## WHAT IS NEEDED
Scale down the records that begin at the line containing "So kombinieren Sie" and stop after the line containing "Warum deutsche Spätburgunder". Rewrite only those lines in full, with their request text unchanged, and multiply each coordinate in the answers by 0.2, rounding to whole numbers with halves going up.

## SUPPLIED ENTRIES
+===+

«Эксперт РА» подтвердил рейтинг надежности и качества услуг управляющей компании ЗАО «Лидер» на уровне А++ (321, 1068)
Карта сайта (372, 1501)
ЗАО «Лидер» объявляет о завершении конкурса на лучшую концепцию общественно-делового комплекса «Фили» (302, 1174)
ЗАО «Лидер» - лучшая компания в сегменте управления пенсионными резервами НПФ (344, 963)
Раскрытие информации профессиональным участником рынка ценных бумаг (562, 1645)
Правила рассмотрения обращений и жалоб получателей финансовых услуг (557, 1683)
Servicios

+===+

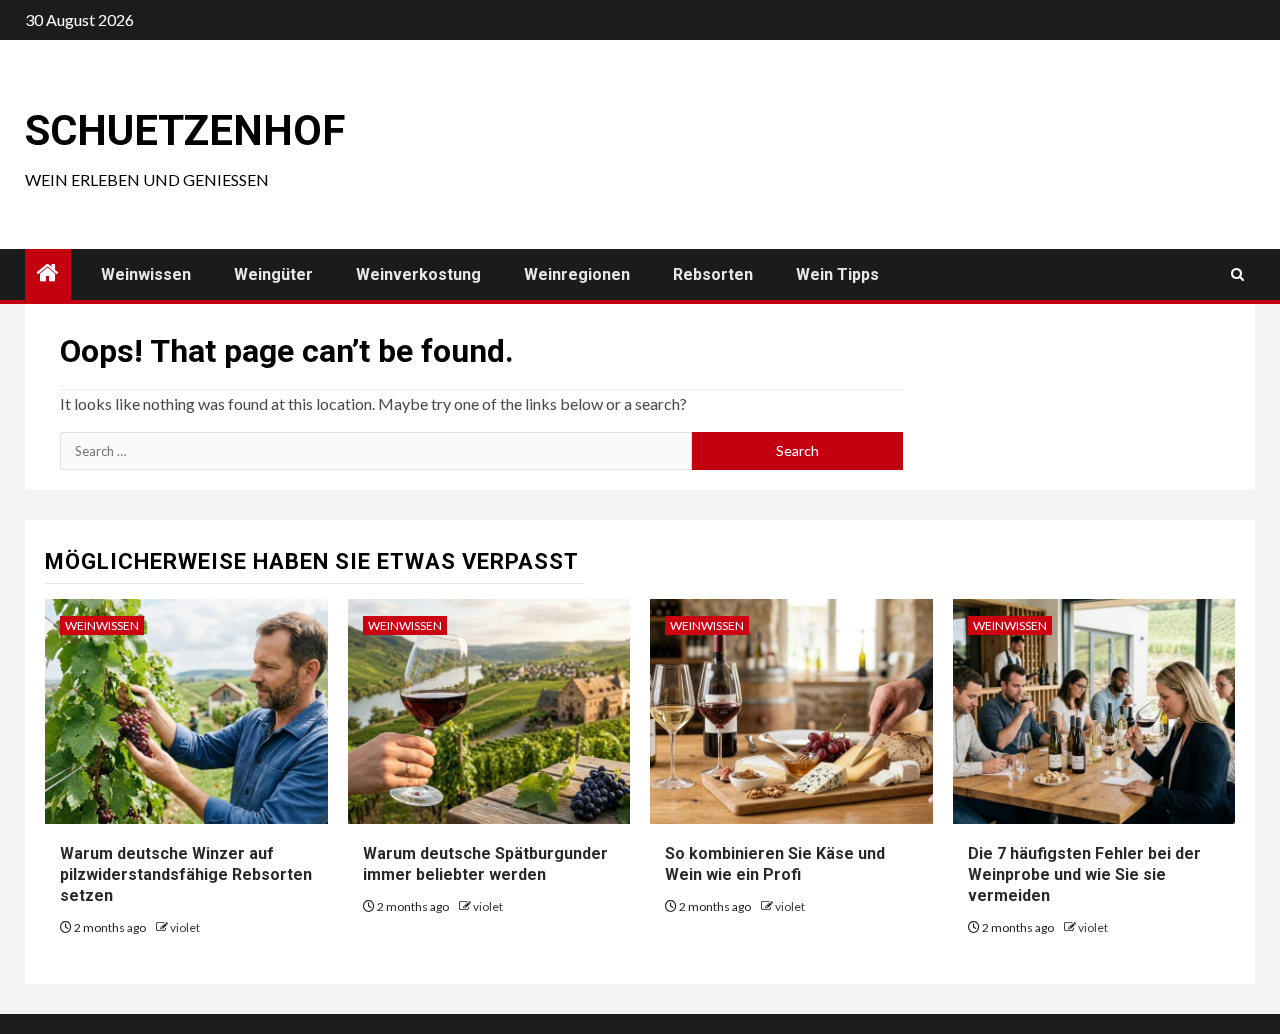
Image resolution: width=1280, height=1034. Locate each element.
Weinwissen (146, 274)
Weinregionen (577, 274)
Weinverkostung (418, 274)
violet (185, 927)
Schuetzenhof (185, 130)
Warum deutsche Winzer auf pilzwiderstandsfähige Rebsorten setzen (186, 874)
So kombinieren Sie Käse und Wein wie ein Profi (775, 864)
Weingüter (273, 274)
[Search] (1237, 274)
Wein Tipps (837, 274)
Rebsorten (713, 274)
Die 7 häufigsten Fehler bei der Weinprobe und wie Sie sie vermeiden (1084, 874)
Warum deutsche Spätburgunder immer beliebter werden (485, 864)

+===+

## RESULT
So kombinieren Sie Käse und Wein wie ein Profi (155, 173)
Weingüter (55, 55)
[Search] (247, 55)
Wein Tipps (167, 55)
Rebsorten (143, 55)
Die 7 häufigsten Fehler bei der Weinprobe und wie Sie sie vermeiden (217, 175)
Warum deutsche Spätburgunder immer beliebter werden (97, 173)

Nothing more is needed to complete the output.